Texas parents going through or considering a divorce may be interested in the findings of a recent Pew Research Center study. The study found that there has been a significant increase in the percentage of households with minor children headed by a single father between 1960 and 2011. During the same time period, single mother homes increased as well, but not by nearly the same percentage.
Changing child custody laws in many states around the country may have helped drive the increase. States began enacting legislation in the early 2000s that shifted toward favoring joint physical custody instead of previous legislation that favored awarding custody to mothers. However, issues that can arise in shared custody made parents decide shared custody wouldn’t be best for their children.

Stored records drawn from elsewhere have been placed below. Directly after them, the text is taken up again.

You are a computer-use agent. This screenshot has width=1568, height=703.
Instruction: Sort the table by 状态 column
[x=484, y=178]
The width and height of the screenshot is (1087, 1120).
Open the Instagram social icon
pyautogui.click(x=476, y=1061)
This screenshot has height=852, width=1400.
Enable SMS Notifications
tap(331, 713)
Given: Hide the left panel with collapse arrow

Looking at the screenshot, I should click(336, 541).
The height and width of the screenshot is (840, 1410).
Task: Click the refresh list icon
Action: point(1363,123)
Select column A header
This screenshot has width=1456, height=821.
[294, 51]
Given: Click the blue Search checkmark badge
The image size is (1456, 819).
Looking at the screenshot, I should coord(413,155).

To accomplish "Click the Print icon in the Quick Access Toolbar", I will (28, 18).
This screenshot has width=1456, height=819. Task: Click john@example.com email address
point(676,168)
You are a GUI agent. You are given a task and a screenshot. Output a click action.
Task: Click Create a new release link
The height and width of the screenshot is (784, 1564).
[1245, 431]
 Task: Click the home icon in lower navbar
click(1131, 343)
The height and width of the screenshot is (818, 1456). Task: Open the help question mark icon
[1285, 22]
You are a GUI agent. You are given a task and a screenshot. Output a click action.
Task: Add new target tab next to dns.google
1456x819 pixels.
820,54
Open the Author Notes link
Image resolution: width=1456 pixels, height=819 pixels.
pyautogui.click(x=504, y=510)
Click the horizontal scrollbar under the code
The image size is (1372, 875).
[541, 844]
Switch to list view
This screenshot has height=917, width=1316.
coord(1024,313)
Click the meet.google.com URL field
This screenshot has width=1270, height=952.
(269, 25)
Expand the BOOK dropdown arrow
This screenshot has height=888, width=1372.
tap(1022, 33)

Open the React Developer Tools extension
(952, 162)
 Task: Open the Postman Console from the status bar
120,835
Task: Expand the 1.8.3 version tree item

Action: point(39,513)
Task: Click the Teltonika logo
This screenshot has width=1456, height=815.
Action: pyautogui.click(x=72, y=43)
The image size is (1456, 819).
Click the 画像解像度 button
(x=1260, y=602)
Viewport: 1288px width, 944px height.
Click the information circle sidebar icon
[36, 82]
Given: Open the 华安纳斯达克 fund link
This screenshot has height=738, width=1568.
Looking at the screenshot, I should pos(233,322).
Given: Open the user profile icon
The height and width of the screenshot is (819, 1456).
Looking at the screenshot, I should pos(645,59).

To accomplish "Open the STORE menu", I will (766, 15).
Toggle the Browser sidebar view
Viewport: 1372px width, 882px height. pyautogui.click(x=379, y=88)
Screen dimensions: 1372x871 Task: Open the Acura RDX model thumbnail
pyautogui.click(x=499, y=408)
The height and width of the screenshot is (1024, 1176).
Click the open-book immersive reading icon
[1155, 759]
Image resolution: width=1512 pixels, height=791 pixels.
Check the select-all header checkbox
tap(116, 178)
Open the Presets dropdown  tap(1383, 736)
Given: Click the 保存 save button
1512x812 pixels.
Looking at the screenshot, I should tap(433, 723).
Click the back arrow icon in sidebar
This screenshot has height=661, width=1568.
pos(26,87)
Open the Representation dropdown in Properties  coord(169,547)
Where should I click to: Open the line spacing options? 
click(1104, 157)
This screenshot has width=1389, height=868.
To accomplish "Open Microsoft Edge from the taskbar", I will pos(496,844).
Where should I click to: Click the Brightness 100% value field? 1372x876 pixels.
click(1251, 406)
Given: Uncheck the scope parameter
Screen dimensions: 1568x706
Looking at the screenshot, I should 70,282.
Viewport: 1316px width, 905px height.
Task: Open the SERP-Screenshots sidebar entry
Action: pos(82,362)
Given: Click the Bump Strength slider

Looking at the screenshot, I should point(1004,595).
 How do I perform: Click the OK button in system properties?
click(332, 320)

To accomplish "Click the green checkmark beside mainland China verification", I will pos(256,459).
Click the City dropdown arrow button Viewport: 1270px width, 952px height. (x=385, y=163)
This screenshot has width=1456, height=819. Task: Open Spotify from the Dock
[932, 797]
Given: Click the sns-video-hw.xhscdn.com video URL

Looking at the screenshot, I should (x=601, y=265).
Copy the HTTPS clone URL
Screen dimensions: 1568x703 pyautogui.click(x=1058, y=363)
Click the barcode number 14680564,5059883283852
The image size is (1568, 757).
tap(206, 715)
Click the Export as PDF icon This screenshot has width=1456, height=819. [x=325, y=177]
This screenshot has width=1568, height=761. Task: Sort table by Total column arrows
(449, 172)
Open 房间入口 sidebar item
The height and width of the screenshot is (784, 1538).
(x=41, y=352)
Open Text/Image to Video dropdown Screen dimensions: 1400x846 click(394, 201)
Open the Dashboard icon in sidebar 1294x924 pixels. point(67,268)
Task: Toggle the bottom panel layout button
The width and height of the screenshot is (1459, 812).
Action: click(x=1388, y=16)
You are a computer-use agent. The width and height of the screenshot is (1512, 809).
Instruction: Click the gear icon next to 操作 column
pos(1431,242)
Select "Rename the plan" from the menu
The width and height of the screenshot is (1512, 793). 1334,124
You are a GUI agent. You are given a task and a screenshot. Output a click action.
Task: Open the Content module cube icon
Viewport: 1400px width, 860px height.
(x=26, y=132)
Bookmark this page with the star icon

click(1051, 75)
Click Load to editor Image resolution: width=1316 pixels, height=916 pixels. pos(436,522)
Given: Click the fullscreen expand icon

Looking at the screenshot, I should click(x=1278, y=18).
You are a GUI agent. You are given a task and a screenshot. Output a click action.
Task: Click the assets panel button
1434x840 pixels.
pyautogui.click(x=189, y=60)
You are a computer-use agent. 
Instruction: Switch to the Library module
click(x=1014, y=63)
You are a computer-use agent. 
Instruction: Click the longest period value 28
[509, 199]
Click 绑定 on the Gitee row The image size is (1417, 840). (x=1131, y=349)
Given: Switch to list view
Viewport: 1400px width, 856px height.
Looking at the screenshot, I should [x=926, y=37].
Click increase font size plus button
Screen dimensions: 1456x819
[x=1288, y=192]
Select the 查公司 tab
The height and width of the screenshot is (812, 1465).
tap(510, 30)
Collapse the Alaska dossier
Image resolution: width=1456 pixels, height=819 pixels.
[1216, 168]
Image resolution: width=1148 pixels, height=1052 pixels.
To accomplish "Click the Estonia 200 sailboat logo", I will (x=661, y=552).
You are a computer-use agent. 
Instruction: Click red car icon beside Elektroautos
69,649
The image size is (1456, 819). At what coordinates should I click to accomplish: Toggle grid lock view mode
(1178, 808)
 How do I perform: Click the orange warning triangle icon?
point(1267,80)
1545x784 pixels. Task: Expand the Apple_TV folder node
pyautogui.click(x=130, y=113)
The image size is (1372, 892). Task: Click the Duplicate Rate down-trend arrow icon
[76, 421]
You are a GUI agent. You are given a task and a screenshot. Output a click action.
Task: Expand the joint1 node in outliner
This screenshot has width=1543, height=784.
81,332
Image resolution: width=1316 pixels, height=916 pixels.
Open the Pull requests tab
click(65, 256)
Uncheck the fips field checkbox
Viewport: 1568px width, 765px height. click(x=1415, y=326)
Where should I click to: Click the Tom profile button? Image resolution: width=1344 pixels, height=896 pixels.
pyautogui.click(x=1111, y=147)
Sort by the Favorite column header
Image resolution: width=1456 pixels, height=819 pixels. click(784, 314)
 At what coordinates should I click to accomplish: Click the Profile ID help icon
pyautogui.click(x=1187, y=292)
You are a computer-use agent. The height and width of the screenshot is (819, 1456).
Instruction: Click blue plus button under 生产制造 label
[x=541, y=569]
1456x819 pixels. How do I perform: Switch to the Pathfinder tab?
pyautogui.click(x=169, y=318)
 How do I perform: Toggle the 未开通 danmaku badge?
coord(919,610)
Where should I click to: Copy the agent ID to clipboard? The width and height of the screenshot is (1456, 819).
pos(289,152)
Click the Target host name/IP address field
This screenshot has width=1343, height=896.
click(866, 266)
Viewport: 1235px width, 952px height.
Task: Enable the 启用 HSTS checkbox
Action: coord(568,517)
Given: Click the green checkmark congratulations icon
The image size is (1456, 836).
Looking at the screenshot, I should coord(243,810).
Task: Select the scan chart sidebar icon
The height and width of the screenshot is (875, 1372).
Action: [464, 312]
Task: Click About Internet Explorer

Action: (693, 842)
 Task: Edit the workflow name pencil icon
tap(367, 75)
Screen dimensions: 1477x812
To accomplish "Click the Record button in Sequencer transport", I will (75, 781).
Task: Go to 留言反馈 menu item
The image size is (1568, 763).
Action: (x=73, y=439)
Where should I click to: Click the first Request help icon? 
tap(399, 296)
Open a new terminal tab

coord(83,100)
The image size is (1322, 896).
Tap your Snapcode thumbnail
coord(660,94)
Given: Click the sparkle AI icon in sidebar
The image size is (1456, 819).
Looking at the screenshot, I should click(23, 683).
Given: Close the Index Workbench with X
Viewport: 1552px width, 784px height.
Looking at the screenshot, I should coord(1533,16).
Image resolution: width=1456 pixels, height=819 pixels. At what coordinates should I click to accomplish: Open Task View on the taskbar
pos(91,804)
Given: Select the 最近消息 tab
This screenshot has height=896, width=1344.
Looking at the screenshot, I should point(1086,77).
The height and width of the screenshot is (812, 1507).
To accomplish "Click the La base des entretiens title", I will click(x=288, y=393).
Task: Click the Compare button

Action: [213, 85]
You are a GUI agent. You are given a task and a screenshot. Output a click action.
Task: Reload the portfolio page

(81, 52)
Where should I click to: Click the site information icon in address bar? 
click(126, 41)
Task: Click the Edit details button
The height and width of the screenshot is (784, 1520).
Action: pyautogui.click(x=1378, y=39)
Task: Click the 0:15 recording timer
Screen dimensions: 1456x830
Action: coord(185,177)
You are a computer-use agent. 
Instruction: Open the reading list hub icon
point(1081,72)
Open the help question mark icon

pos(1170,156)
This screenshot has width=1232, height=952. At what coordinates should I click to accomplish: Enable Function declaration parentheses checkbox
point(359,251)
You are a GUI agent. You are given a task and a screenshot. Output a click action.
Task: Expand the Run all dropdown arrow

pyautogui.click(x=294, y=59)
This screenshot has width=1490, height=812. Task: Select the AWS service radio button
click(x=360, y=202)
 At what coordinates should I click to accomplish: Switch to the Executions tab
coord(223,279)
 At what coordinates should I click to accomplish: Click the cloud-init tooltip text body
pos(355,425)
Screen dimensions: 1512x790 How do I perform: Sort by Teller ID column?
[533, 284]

Many parents may feel that the toll of moving between two homes on a regular basis may harm their children. Joint custody may also mean that parents have to live within the same school district, which can create issues. Finally, the simple fact that joint custody often means more interaction between exes can be a huge issue for some parents. Because of these problems, many mothers may agree to give up physical custody if a father is in a good position to care for the children.
While many people may fear child custody litigation, only around five percent of child custody cases end up in court. Often, one parent is better situated to care for the children due to job requirements, financial resources or other reasons. In other cases, joint custody works well for both parents and children. Working together to find a positive solution for both parents and children may allow a divorcing couple to avoid a difficult child custody dispute.